Supplied entries —
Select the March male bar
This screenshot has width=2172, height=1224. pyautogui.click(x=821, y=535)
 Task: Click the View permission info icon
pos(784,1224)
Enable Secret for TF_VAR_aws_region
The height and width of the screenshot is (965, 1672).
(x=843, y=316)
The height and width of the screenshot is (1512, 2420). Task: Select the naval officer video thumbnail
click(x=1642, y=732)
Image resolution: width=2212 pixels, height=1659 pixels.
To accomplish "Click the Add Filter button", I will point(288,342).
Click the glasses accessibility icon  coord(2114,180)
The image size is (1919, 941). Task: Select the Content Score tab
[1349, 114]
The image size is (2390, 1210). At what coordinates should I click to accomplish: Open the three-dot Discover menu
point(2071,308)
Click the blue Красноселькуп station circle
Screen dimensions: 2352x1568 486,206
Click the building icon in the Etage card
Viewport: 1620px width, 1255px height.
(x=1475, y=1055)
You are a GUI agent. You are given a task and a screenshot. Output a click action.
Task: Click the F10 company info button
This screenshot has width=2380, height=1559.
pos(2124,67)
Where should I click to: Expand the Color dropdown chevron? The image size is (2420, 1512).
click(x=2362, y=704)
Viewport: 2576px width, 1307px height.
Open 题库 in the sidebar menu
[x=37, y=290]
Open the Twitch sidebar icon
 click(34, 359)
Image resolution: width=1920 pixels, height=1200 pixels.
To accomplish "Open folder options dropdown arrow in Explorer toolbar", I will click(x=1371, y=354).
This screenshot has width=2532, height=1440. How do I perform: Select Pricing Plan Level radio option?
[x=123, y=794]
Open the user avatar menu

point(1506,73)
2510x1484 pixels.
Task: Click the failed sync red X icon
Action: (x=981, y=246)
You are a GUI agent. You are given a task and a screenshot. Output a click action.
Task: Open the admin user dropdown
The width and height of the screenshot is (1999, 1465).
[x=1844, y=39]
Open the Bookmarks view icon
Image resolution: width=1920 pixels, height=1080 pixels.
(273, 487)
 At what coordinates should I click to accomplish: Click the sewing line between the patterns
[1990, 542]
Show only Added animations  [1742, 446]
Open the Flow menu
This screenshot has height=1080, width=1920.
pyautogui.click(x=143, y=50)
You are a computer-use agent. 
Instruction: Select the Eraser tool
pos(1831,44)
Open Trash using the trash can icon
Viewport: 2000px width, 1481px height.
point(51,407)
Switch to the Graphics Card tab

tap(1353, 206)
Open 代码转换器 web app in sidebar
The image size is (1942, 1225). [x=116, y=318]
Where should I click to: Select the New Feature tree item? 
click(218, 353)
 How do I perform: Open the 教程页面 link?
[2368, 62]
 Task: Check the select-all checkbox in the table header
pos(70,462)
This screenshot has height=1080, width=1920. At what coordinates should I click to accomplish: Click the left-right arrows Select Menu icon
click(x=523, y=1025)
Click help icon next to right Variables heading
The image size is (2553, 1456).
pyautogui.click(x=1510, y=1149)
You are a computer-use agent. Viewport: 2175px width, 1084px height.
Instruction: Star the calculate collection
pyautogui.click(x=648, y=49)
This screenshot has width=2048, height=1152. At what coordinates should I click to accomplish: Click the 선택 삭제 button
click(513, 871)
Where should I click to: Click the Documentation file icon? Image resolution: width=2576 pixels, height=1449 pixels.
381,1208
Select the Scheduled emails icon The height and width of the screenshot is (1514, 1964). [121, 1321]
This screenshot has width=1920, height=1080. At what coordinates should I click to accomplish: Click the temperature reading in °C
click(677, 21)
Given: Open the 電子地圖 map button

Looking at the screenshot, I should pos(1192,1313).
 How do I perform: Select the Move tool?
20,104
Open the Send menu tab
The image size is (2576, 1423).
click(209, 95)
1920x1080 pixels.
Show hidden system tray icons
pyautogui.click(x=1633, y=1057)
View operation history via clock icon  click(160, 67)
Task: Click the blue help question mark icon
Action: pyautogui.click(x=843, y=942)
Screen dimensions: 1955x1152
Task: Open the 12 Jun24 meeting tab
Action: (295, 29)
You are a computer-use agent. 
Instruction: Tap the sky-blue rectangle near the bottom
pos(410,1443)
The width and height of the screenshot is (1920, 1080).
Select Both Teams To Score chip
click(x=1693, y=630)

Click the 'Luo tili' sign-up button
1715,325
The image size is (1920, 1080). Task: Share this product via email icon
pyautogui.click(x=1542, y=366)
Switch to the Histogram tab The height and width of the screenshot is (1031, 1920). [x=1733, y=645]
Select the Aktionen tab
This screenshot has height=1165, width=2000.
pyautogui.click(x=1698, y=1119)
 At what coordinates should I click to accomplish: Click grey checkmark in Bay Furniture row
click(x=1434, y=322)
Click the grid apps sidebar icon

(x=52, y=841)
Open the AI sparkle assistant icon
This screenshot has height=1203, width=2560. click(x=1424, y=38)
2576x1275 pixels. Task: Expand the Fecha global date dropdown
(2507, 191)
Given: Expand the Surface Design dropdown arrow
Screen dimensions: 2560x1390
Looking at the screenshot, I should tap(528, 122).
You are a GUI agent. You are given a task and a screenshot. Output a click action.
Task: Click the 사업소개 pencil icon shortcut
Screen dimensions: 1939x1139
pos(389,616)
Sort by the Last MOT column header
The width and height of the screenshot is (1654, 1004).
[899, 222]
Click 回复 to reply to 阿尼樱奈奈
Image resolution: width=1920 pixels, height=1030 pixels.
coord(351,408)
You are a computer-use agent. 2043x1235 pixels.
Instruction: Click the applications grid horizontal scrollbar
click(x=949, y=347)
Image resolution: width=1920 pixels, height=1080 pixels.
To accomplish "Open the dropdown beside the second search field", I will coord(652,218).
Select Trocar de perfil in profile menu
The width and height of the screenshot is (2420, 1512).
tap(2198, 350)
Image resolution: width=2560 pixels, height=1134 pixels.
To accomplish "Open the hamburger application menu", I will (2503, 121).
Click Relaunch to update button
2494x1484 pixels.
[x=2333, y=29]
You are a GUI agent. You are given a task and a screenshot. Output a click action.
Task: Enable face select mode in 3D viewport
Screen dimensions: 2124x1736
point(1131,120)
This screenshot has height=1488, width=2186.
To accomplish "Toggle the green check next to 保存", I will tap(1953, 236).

Instructions to follow —
Each line between the start of the listing above and the line containing "Open the Flow menu", with both ends counted, is to be set down unchanged.

Result below —
Select the March male bar
This screenshot has width=2172, height=1224. pyautogui.click(x=821, y=535)
 Task: Click the View permission info icon
pos(784,1224)
Enable Secret for TF_VAR_aws_region
The height and width of the screenshot is (965, 1672).
(x=843, y=316)
The height and width of the screenshot is (1512, 2420). Task: Select the naval officer video thumbnail
click(x=1642, y=732)
Image resolution: width=2212 pixels, height=1659 pixels.
To accomplish "Click the Add Filter button", I will point(288,342).
Click the glasses accessibility icon  coord(2114,180)
The image size is (1919, 941). Task: Select the Content Score tab
[1349, 114]
The image size is (2390, 1210). At what coordinates should I click to accomplish: Open the three-dot Discover menu
point(2071,308)
Click the blue Красноселькуп station circle
Screen dimensions: 2352x1568 486,206
Click the building icon in the Etage card
Viewport: 1620px width, 1255px height.
(x=1475, y=1055)
You are a GUI agent. You are given a task and a screenshot. Output a click action.
Task: Click the F10 company info button
This screenshot has width=2380, height=1559.
pos(2124,67)
Where should I click to: Expand the Color dropdown chevron? The image size is (2420, 1512).
click(x=2362, y=704)
Viewport: 2576px width, 1307px height.
Open 题库 in the sidebar menu
[x=37, y=290]
Open the Twitch sidebar icon
 click(34, 359)
Image resolution: width=1920 pixels, height=1200 pixels.
To accomplish "Open folder options dropdown arrow in Explorer toolbar", I will click(x=1371, y=354).
This screenshot has width=2532, height=1440. How do I perform: Select Pricing Plan Level radio option?
[x=123, y=794]
Open the user avatar menu

point(1506,73)
2510x1484 pixels.
Task: Click the failed sync red X icon
Action: (x=981, y=246)
You are a GUI agent. You are given a task and a screenshot. Output a click action.
Task: Open the admin user dropdown
The width and height of the screenshot is (1999, 1465).
[x=1844, y=39]
Open the Bookmarks view icon
Image resolution: width=1920 pixels, height=1080 pixels.
(273, 487)
 At what coordinates should I click to accomplish: Click the sewing line between the patterns
[1990, 542]
Show only Added animations  [1742, 446]
Open the Flow menu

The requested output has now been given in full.